Katrina Law is an American actress.  She is known for playing the roles of Mira on the Starz television series Spartacus: Blood and Sand and Spartacus: Vengeance, Nyssa al Ghul on The CW television series Arrow, Karen Beach on the Sony Crackle series The Oath, Quinn Liu on the CBS series Hawaii Five-0 and Jessica Knight on the CBS series NCIS.

Early life
Law was born in Philadelphia and grew up in Deptford Township, New Jersey. Her mother is Taiwanese and her father is of German and Italian descent. As a teenager, she was crowned Miss New Jersey Teen USA. She graduated from the Richard Stockton College of New Jersey with a B.A. in Performing Arts (Theatre Performance) in 1999.

Career
Law worked alongside director Adrian Picardi with producers Eric Ro and Don Le, to create a low budget web series called The Resistance. Picardi was the series' official creator and director.
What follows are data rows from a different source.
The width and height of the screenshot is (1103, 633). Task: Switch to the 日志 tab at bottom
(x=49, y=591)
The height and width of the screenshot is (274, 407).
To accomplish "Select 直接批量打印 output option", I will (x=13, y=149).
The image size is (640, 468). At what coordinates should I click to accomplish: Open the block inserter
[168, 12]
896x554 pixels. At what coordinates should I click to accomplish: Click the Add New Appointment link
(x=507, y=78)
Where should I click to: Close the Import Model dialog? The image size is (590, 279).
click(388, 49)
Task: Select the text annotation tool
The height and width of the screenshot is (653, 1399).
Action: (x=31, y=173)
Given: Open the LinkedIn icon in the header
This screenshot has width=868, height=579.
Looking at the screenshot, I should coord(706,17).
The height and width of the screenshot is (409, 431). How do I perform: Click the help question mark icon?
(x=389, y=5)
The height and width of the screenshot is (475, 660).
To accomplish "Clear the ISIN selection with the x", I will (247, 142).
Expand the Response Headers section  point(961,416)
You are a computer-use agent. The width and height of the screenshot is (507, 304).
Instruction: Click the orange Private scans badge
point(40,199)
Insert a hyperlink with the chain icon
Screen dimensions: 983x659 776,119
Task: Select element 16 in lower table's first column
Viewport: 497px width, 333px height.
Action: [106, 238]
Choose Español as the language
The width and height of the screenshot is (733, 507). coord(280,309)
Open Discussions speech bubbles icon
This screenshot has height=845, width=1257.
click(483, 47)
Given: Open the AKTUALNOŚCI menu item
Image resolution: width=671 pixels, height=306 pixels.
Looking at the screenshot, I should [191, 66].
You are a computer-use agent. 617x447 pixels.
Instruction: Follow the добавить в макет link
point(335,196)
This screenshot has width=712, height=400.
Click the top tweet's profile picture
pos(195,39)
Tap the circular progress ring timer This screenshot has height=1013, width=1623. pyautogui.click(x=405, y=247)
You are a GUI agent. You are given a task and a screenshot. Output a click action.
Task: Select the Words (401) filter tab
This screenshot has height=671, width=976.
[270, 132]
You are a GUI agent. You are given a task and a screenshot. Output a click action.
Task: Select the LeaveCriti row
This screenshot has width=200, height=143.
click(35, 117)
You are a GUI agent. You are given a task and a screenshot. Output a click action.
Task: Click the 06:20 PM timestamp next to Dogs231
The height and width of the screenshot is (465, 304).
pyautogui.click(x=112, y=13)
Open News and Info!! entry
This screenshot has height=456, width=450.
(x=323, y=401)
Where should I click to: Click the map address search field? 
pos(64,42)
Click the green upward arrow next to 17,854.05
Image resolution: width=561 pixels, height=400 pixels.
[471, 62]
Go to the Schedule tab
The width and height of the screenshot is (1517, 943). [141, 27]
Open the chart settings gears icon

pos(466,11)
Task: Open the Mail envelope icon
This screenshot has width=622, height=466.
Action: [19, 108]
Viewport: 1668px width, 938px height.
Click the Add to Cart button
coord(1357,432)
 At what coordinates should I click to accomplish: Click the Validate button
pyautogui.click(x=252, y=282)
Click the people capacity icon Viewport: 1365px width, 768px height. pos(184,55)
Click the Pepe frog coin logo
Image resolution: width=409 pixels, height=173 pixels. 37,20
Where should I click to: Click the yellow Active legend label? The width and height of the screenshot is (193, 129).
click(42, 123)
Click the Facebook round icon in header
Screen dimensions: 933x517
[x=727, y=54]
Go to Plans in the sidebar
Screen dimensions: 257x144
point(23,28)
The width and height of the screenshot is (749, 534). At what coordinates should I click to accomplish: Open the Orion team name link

The show was later picked up by Starz which led to Law's casting in Spartacus: Blood and Sand in 2009. In 2011, Law completed an action-oriented project called 3 Minutes with director Ross Ching, producers Don Le and George Wang, starring Harry Shum Jr., Stephen "tWitch" Boss (the runner up on season 4 of Fox's So You Think You Can Dance), and herself.

From 2014 to 2020, she had a recurring role on The CW television series Arrow as Nyssa al Ghul, the daughter of the notorious leader of the League of Assassins, Ra's al Ghul.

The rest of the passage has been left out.